Liberals Believe IPAB Is the “Medicare Fairy”
The Center for American Progress recently released a paper making incoherent claims against conservative proposals for entitlement reform. Take for instance the below paragraphs criticizing the Medicare premium support proposal included in the House-passed budget:
The House Republican premium support plan would also limit growth in Medicare spending to growth in the economy plus 0.5 percentage points. But it’s unclear how this cap would be enforced. As a result, it’s likely that the cap would be enforced by limiting the amount of vouchers provided to beneficiaries. Since the proposed growth rate is much slower than the projected growth in health care costs, the voucher would leave beneficiaries to pay substantially more over time. The CBO estimates that new beneficiaries could pay more than $1,200 more (in 2011 dollars) by 2030 and more than $5,900 more by 2050 under the House Republican budget.
What’s more, the Affordable Care Act already established an Independent Payment Advisory Board that will control the growth in Medicare spending. While the target growth rate for the independent panel is growth in the economy plus 1 percentage point, the president has proposed reducing that growth rate to growth in the economy plus 0.5 percentage points—the same growth rate as the cap under the House premium support plan.
The premium support budget cap, therefore, would produce little or no savings compared to the president’s alternative approach. But the cap under the premium support plan would have serious consequences for Medicare beneficiaries.
The CAP paper admits that under the House budget plan, Medicare would grow at the same rate as under the President’s budget. But to CAP, the House premium support proposal would result in seniors paying thousands of dollars more in costs – while under the President’s budget, Medicare would grow at the exact same rate, but seniors would miraculously avoid paying higher costs, and still have the same access to care. To some, this argument brings to mind the old phrase, “That dog won’t hunt.”
The premise behind these claims lies in CAP’s belief that only government – through Obamacare’s new Independent Payment Advisory Board and its rulings capping Medicare spending – can reduce health costs. This belief can be found elsewhere in the paper, where CAP states that “traditional Medicare cannot provide an integrated benefit package…modify benefit designs, or offer provider network options” – all things that generally reduce health care costs – only to turn around and claim that “increasing the privatization of Medicare does not make sense because traditional Medicare costs less than comparable private coverage.” It’s almost as if CAP believes a “Medicare fairy” can magically erase higher costs in a completely pain-free way that doesn’t affect seniors’ health care.
The problem is, most experts don’t believe CAP’s magical “Medicare fairy” exists. An analysis from CBO released in January found that most Medicare demonstration programs implemented over the years “have not reduced Medicare spending: In nearly every program involving disease management and care coordination, spending was either unchanged or increased relative to the spending that would have occurred in the absence of the program, when the fees paid to the participating organizations were considered.” And both CBO and the Medicare actuary have concluded that Obamacare’s IPAB-driven spending reductions won’t work either: CBO concluded that the Medicare reductions will be “difficult to sustain for a long period,” and the Medicare actuary found that provisions in Obamacare “are unlikely to be sustainable on a permanent annual basis.” The actuary went so far as to estimate that the law will cause 40 percent of hospitals and medical providers to become unprofitable in the long term.
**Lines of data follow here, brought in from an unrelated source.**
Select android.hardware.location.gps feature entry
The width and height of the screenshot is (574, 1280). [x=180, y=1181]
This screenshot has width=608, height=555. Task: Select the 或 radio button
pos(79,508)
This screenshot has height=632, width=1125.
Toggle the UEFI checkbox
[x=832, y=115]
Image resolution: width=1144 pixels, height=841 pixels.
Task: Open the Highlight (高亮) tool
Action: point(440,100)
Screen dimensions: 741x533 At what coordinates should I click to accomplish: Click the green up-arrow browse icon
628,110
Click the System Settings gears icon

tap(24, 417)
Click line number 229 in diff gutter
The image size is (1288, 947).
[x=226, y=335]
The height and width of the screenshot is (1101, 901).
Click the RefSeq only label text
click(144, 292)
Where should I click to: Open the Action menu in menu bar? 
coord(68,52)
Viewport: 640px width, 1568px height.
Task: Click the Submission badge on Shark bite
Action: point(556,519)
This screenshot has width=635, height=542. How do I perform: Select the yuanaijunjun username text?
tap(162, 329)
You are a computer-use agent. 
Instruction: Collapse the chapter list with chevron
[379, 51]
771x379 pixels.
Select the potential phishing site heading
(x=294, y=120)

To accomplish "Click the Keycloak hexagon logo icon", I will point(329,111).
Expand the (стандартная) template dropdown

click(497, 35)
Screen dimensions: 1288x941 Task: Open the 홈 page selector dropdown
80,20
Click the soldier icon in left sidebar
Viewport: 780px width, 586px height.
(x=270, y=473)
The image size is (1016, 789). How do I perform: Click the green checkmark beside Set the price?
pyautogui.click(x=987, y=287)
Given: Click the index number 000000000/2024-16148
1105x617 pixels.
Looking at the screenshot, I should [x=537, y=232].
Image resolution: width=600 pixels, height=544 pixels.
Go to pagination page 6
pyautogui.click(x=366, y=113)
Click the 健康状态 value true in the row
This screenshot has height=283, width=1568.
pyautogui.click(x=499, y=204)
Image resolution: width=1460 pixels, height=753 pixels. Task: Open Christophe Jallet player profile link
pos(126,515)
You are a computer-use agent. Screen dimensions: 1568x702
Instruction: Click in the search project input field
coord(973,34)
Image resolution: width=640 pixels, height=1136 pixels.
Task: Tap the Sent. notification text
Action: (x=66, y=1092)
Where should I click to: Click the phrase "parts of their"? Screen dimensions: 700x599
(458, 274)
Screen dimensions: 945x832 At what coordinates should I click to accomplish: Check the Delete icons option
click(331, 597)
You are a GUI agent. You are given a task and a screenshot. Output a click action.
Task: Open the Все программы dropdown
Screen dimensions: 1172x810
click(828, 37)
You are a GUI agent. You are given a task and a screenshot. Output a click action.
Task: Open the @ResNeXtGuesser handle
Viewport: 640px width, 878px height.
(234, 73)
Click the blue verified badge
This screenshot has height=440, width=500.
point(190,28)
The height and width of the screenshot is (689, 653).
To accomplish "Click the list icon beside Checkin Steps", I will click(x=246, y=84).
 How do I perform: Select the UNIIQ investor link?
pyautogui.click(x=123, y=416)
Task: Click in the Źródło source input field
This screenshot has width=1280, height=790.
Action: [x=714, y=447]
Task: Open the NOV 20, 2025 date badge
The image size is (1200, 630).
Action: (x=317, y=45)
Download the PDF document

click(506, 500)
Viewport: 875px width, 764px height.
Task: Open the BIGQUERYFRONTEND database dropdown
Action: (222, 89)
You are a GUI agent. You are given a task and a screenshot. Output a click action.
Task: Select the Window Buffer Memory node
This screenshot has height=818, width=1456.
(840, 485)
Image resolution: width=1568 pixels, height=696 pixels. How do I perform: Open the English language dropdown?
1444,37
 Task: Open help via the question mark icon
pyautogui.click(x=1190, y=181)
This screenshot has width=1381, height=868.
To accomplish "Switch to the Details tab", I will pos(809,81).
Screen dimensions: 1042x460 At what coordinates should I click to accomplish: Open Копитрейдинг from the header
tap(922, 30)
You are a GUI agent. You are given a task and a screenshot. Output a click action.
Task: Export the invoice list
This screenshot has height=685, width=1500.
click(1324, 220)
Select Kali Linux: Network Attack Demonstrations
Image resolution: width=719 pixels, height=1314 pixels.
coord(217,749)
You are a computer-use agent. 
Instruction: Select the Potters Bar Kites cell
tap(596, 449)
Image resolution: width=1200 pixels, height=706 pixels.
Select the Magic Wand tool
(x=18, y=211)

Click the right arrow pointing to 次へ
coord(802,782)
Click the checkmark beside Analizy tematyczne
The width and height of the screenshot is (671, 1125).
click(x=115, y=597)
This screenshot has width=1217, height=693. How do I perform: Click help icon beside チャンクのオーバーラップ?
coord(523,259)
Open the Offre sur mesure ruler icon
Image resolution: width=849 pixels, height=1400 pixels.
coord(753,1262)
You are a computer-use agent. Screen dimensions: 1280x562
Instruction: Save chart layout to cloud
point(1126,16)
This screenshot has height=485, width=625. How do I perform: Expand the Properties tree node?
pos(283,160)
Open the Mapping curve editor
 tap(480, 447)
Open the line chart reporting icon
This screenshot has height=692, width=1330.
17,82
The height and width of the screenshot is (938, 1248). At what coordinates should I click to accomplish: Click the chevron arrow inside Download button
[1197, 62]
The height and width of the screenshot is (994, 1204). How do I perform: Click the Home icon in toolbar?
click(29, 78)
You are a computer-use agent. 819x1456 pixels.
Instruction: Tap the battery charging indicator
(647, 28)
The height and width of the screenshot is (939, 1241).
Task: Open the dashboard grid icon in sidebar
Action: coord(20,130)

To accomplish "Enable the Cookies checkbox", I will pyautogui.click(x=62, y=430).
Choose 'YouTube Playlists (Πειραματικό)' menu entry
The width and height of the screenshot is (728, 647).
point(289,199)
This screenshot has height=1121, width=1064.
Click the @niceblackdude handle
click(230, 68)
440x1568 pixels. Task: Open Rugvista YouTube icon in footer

While Democrats’ government-centric “Medicare fairy” approach has been weighed over the years and found wanting, the conservative idea that competition can help lower costs has never been truly explored. As we noted last week, even the Obama Administration admits that competition has generated savings for parts of the Medicare program. So instead of waiting around for a “Medicare fairy” that will never show up, why not empower patients instead of bureaucrats, and use competition to reduce costs in health care the same way it has in every other industry?